H- wrote:
Quote:
If you want a good example of how environmental regulation has failed the public, look at the PFAS issue.
Recent
ATSDR Report may get things moving. I haven't gotten into the numbers at all nor have any idea how these new thresholds correspond to levels in Public Water Supplies.
Poorly written ABC News story. If the administration tried to block this report from ATSDR, that is a disgrace.
This whole rollout has been badly botched, and there's going to be a shitstorm. But if I had been part of the White House I might well have tried to delay or manage the rollout, too. And I am not one to miss an opportunity to bash this White House. Let me explain ...
The issue is that the ATSDR toxicity profile is suggesting that several of the PFAS (PFOS, PFOA, PFHxS, and PFNA) are far more toxic than previously believed. Using PFOS as an example, if their suggestions are incorporated into an updated EPA Health Advisory level for drinking water, the HA would be lower by a factor of ten for PFOS - it would go from 70 ppt to 7 ppt. To give you an idea how low 7 parts per trillion is, even as recently as 2015 the top commercial laboratories would have struggled to meet 7 ppt as a detection limit.
So, (you ask, as I did) what is the basis for this ten-fold increase in the supposed toxicity of PFOS? You will probably imagine (as I did) that there were new studies, or a more careful analysis, or some other substantive increase in our knowledge of PFOS toxicology. You would be wrong (me too).

#### INSTRUCTIONS TO FOLLOW:
Extract the part of the PFAS post that runs from "This whole rollout" up to and including "me explain ...", copying it word for word.

#### SOURCE DATA:
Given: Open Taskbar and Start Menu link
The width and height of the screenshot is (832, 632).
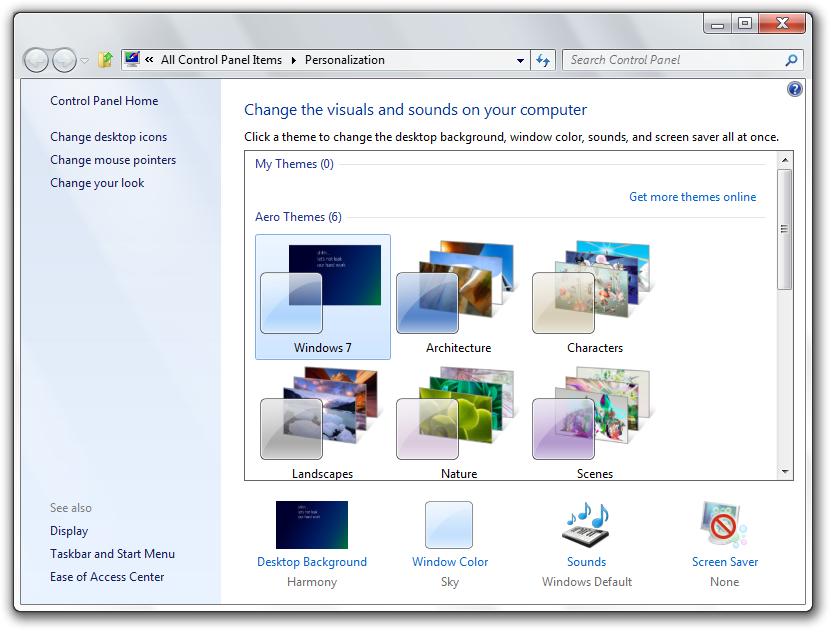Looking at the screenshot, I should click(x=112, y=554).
--
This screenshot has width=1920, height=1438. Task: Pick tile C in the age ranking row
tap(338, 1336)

#### WRITTEN ANSWER:
This whole rollout has been badly botched, and there's going to be a shitstorm. But if I had been part of the White House I might well have tried to delay or manage the rollout, too. And I am not one to miss an opportunity to bash this White House. Let me explain ...